Provided data:
=-=-=-=-=
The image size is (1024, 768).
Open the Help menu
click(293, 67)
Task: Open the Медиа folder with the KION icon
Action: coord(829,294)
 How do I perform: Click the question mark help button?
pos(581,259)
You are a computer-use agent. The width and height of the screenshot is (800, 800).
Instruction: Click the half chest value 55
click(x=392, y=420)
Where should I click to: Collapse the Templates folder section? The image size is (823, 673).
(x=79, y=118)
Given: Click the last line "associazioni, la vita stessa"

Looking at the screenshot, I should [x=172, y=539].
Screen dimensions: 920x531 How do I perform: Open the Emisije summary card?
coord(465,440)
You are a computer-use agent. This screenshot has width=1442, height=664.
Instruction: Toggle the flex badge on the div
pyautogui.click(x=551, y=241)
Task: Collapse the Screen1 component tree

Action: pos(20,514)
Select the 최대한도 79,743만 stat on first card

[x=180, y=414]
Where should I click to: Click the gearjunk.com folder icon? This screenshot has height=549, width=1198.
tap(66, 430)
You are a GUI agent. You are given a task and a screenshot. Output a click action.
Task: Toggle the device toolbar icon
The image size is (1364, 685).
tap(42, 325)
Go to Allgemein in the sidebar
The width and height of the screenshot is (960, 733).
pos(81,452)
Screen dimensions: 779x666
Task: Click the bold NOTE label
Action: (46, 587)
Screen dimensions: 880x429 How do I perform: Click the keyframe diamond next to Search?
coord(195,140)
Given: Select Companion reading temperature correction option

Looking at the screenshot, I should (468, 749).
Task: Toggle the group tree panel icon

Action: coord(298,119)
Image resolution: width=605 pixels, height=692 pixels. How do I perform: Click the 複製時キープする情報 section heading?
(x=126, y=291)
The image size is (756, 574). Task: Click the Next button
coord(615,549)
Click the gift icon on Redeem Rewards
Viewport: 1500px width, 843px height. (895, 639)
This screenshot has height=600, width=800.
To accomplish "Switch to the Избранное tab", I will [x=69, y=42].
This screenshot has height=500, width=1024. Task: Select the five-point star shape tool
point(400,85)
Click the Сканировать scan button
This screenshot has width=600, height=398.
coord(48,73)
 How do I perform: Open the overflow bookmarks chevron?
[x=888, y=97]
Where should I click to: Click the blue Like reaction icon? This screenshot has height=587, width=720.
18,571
=-=-=-=-=
Exercise instructions: Please print, exactly and with nothing else, the lines from the first line of the entries through the line containing "Task: Toggle the device toolbar icon".

Response to the task:
The image size is (1024, 768).
Open the Help menu
click(293, 67)
Task: Open the Медиа folder with the KION icon
Action: coord(829,294)
 How do I perform: Click the question mark help button?
pos(581,259)
You are a computer-use agent. The width and height of the screenshot is (800, 800).
Instruction: Click the half chest value 55
click(x=392, y=420)
Where should I click to: Collapse the Templates folder section? The image size is (823, 673).
(x=79, y=118)
Given: Click the last line "associazioni, la vita stessa"

Looking at the screenshot, I should [x=172, y=539].
Screen dimensions: 920x531 How do I perform: Open the Emisije summary card?
coord(465,440)
You are a computer-use agent. This screenshot has width=1442, height=664.
Instruction: Toggle the flex badge on the div
pyautogui.click(x=551, y=241)
Task: Collapse the Screen1 component tree

Action: pos(20,514)
Select the 최대한도 79,743만 stat on first card

[x=180, y=414]
Where should I click to: Click the gearjunk.com folder icon? This screenshot has height=549, width=1198.
tap(66, 430)
You are a GUI agent. You are given a task and a screenshot. Output a click action.
Task: Toggle the device toolbar icon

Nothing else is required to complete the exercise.